In a sharp about-face, investors sold stocks, bonds and cryptocurrencies on Thursday. At one point, the S&P 500 Index lost 4.2%, the most since June 2020, and the tech-heavy Nasdaq 100 dropped 5.7%, the most since March of that year.
“The great puking that’s happening? I didn’t expect that,” Kim Forrest, founder and chief investment officer at Bokeh Capital Partners said by phone. “We live for the days where we’ve made people money -- that’s our job -- and it’s cold comfort that I’m losing people less money.”
Speculative corners of the market were among the hardest hit, with an index of expensive software stocks sliding more than 10%, the most since mid-March 2020. An ETF tracking newly public companies lost 9% at one point, while non-profitable tech firms lost roughly 11%, as Bitcoin -- the largest cryptocurrency -- dropped by the same amount to below $36,000.

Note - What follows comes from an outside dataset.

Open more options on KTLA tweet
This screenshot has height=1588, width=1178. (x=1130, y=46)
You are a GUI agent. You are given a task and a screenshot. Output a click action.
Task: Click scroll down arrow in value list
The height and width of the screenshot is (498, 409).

“There’s still a lot of fear out there,” said Dennis Dick, head of markets structure and a proprietary trader at Bright Trading. “People thought yesterday was the green light, but now they’re getting caught again. Retail traders keep coming in and getting chopped up. The contrarians have been winning 2022.”
“The only thing that will lead to a sustained turnaround is if we see inflation start to not look so hot,” he added. “Any rally that isn’t on improving inflation is a sucker’s rally.”